Now I need to figure out why the belt initially came off. After restarting I checked no fluids were leaking, no battery light or fluid warning. I did notice the tensioner wiggling about 2-3 mm. Maybe that’s not the tensioner, but the socket you put a ratchet extension in to release belt tensioner. Should that piece wiggle a little? It definitely needed a good amount of force to get the belt back on.
Maybe it is starting to fail evidenced by the wiggle?

Thanks,
Riggsme
 
#20 ·
Believe me, we were saying "check the routing" out of definite experience!

Is the tensioner bobbing up and down, i.e. changing tension if you will, or is it moving side to side?

Any side to side movement is not good news. Neither is the belt riding on one edge or another of a pulley, especially the smooth ones that the back of the belt contacts.

I assume that the belt is dry and has no oil or grease on it. And it's the full width that it's supposed to be (six ribs).
 
#21 ·
Check bearing feel when you wiggle the pulleys.
Believe me, we were saying "check the routing" out of definite experience!
LOL - I think we've all been there.

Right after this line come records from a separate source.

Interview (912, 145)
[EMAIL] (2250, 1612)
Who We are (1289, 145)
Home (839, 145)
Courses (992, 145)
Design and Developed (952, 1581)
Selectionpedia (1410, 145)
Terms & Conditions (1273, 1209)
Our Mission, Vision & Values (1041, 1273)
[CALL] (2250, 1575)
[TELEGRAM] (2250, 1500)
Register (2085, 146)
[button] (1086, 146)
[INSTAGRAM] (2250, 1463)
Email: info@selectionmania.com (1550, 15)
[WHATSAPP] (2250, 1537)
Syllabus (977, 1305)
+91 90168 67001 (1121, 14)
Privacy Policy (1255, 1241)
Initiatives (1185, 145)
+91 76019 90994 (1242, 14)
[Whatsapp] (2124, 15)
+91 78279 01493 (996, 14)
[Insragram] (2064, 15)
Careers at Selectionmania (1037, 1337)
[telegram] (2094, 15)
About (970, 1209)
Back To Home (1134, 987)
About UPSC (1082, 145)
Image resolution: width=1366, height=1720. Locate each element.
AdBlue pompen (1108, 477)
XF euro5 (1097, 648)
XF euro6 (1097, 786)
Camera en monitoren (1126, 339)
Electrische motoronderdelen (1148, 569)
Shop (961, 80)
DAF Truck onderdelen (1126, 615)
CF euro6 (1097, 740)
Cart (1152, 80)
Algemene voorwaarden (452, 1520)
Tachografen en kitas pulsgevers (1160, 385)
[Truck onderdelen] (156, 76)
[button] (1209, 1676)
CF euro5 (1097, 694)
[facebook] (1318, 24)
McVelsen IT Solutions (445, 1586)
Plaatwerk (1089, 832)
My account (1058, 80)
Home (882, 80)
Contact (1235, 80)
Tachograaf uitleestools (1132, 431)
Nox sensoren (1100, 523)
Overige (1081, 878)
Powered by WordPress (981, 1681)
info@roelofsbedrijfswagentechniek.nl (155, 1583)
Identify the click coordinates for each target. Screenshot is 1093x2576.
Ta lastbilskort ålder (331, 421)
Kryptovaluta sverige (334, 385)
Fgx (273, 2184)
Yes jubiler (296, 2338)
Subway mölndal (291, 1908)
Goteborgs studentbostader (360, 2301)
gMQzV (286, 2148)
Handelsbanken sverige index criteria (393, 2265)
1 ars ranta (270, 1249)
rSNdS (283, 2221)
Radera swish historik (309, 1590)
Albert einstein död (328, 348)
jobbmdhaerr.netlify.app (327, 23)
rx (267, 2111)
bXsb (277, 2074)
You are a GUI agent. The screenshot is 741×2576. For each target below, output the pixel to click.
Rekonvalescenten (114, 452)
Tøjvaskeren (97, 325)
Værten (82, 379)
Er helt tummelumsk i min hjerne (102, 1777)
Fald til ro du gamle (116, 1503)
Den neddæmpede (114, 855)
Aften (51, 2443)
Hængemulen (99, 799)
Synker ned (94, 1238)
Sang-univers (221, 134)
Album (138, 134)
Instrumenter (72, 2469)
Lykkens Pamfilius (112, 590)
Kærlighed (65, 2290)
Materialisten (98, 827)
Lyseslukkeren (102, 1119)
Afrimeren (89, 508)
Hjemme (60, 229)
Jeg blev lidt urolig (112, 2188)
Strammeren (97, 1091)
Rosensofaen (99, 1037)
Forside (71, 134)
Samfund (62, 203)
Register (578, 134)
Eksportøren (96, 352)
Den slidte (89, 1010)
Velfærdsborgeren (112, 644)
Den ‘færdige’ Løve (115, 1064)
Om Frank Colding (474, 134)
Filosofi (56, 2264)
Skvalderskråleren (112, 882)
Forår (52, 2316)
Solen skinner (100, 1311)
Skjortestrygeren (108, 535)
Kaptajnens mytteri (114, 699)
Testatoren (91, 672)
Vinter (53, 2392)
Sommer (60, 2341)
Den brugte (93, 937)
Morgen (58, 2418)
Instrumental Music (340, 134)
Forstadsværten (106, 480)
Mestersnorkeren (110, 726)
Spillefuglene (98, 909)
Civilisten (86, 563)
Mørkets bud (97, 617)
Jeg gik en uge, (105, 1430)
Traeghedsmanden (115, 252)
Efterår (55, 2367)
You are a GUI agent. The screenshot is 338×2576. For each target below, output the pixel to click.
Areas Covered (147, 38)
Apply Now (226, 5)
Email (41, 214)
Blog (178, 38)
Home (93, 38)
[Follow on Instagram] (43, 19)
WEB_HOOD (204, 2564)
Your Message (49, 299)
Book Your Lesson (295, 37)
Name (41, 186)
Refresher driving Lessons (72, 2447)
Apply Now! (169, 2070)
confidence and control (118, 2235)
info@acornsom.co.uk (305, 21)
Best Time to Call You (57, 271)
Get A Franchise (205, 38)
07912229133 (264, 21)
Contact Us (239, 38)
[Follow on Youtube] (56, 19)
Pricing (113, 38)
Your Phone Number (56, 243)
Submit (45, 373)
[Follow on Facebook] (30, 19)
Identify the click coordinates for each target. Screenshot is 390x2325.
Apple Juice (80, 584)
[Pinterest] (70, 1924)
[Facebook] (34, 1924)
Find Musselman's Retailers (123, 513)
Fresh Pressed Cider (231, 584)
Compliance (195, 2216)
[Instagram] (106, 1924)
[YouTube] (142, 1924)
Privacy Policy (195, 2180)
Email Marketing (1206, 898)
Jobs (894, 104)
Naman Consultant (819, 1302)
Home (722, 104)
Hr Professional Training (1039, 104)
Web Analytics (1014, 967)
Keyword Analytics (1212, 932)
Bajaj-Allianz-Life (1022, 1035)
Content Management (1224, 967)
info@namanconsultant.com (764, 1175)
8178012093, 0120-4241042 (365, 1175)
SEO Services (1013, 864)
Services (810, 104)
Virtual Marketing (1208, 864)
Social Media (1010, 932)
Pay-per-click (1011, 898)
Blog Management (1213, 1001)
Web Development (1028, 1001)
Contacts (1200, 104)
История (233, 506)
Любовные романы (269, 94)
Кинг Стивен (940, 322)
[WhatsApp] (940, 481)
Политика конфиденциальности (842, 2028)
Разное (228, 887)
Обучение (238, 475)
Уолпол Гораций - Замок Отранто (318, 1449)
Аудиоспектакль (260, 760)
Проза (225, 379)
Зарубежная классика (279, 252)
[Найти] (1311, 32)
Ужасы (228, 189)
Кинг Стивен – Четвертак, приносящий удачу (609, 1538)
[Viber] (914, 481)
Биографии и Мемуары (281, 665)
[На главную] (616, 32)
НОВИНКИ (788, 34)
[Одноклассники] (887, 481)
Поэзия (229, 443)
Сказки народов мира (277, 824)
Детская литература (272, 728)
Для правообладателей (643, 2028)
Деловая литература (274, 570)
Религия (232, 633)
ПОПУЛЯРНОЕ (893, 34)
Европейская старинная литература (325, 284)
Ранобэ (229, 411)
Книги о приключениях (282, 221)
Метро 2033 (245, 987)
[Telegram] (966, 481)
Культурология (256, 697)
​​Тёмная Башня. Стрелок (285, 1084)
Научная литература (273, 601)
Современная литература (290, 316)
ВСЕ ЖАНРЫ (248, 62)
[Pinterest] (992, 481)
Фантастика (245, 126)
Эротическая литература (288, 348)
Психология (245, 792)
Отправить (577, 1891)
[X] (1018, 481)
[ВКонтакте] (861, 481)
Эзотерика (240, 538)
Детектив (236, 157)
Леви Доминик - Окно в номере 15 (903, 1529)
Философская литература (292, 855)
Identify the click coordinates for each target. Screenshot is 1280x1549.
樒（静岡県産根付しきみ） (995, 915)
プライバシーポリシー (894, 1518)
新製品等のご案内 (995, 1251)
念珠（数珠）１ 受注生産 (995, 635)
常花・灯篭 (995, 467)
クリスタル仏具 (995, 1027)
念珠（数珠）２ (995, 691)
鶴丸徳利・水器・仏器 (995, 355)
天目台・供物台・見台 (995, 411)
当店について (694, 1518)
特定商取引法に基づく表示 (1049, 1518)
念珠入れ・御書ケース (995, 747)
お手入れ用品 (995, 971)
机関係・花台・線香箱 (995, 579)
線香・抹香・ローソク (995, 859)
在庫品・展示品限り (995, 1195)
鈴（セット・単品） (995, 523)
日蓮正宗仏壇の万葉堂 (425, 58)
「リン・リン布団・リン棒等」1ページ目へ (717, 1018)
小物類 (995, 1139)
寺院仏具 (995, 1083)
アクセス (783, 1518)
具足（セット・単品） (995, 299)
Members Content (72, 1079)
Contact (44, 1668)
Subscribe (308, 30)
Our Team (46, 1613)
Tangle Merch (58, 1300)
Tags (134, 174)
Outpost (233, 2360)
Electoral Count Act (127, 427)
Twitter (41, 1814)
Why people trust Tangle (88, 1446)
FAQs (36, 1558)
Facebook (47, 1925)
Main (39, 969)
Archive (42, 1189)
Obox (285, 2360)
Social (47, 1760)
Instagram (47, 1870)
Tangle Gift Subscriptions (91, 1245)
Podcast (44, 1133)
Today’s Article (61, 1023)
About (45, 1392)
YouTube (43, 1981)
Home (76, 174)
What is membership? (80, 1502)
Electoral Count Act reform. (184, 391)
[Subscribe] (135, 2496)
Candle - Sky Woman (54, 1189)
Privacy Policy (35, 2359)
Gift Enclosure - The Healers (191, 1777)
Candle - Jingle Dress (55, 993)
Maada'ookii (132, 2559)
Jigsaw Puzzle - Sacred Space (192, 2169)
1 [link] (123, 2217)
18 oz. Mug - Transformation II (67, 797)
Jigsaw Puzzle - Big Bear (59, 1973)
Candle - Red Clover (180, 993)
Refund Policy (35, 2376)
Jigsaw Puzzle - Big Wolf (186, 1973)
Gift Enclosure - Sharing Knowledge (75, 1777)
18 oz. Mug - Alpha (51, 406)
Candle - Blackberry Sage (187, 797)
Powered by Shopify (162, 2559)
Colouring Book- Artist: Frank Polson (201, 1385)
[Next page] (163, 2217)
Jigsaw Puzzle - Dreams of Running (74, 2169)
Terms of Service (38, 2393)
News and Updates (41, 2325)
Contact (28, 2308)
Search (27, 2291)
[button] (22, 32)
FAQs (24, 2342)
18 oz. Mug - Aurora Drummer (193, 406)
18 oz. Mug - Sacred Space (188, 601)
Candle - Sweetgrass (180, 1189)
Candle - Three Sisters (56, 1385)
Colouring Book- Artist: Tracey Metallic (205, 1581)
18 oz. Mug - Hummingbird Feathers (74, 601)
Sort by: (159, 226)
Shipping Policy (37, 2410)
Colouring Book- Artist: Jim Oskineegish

It's a non-intuitive routing.

OP:
Wiggle all the pulleys. More than a mm or so is usually trouble. That tensioner sounds iffy but it might not be the only problem.

See how the accessory and pulley bearings feel when you spin them - a bad bearing might snag for a moment (especially when hot) and cause a belt to jump off (keep in mind the tensioner is always willing to loosen the belt, and a big enough yack can cause the belt to dismount when it happens.
 
#23 ·
I had a leaking PS pump front seal. The fluid made the belt shred in about a week.

I sourced a seal and pulled the pump, the pulley (using loaner tools) and installed a new seal. That seemed to work, however as I had a nice condition junkyard pump, I eventually replaced the pump with that. Considering that it ran out of fluid a few times on my drive home from where the pump started leaking, I figured it wasn't worth keeping on there.

I would first try a junkyard. If the pump looks in good shape, is clean, and the fluid looks good--all easy to check--I would grab that pump and install. I don't really think my seal repair was worth while.

A google search (not the site search, it's not very useful) on something like "saabcentral power steering pump leak" gets you lots of hits. This has happened to many of us in the past. Might be some useful reading or hints there. I forget the details of my seal replacement, it was almost ten years ago.
 
#25 ·
I was so close!
Mile-Hi Auto in Colorado shipped me a new (to me) PS pump and I just finished installing. During removal of the old one, I found it didn't look like the pump was the problem, but the split in the high pressure o-ring. Swapped the PS pump anyway.
Since there is PS fluid on my original belt, I think it will soon shred and I should replace it.
Is that the only smart way to go? I assume I'll find myself on the side of the road replacing it if I don't do it now. I have the replacement. Talked myself in to it. I'll take care of the belt.

Before my test drive, I went to replace my upper throttle body O-ring and broke it. My replacement part wasn't the right thickness. The circumference of the ring was correct, but it wouldn't create an air seal.
This is the one I need: 4226833 by OES | O-ring
Part #30 here is what I ordered: 9138702 by OES | O-ring

Any idea where I can source the thicker 4226833? It seems it is unavailable, but maybe another part could do.


Thanks,
Mike
 
#26 ·
Yes, totally, replace the belt. Like I said, my soaked belt started to disintegrate on the highway a week after the leaking episode. At least one edge rib had snapped and was peeling of the body of the belt and the ends were whipping various underhood components.

It was changed in a Home Depot parking lot--fortunately I had both a replacement belt and tools.

When you tackle that job, in addition to making sure all pulleys are working smoothly but with resistance that shows that the bearings are lubricated and seals are fine, clean all parts of the pulleys and engine so that there is no more PS fluid left to settle on the new belt.